#### Records provided
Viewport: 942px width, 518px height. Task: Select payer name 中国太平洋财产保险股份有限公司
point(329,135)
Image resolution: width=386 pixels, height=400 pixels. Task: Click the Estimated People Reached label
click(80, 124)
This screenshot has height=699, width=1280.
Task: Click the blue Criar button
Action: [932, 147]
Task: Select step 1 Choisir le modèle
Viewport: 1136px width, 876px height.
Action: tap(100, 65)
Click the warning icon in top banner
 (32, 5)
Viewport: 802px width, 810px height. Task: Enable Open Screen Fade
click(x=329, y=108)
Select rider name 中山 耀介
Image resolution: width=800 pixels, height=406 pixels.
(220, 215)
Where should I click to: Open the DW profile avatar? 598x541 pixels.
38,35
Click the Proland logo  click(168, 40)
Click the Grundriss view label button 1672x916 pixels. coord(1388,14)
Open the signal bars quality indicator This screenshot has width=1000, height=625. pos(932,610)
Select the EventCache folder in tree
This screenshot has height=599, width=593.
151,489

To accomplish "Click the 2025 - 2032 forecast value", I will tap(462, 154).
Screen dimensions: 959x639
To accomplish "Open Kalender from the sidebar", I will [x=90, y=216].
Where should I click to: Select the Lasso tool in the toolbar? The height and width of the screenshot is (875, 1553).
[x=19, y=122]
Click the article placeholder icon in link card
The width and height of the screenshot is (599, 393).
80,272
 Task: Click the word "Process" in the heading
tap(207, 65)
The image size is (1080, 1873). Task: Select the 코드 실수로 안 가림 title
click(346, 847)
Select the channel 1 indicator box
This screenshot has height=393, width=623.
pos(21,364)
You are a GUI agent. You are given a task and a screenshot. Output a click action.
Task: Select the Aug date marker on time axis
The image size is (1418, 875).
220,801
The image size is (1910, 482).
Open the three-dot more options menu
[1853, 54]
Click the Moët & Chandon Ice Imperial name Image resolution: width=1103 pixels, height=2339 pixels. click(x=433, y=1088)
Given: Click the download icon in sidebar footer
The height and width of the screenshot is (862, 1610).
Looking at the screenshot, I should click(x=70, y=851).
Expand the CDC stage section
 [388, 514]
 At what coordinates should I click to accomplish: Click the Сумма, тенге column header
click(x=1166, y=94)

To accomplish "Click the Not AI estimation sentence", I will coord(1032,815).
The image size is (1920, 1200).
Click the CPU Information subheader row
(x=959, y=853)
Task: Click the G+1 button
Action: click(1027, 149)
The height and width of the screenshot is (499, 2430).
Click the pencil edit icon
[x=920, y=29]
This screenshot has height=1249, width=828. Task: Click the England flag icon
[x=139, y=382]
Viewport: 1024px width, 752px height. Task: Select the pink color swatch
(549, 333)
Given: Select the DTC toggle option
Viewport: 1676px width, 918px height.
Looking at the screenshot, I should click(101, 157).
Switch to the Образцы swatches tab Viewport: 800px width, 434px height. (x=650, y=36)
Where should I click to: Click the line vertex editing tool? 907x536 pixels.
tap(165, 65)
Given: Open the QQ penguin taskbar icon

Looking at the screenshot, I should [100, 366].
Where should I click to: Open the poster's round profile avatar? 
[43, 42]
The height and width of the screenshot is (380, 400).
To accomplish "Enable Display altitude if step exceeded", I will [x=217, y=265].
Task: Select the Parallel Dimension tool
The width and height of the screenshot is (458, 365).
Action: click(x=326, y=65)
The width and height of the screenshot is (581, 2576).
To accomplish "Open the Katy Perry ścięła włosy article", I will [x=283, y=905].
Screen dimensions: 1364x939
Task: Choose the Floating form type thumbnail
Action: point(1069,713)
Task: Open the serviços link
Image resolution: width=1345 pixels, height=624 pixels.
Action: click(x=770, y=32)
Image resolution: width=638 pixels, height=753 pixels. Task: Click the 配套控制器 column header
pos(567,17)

#### How to complete this task
Once every line above has been checked for the string "sidebar", give the number of matching lines and nothing more.

#### Written reply
2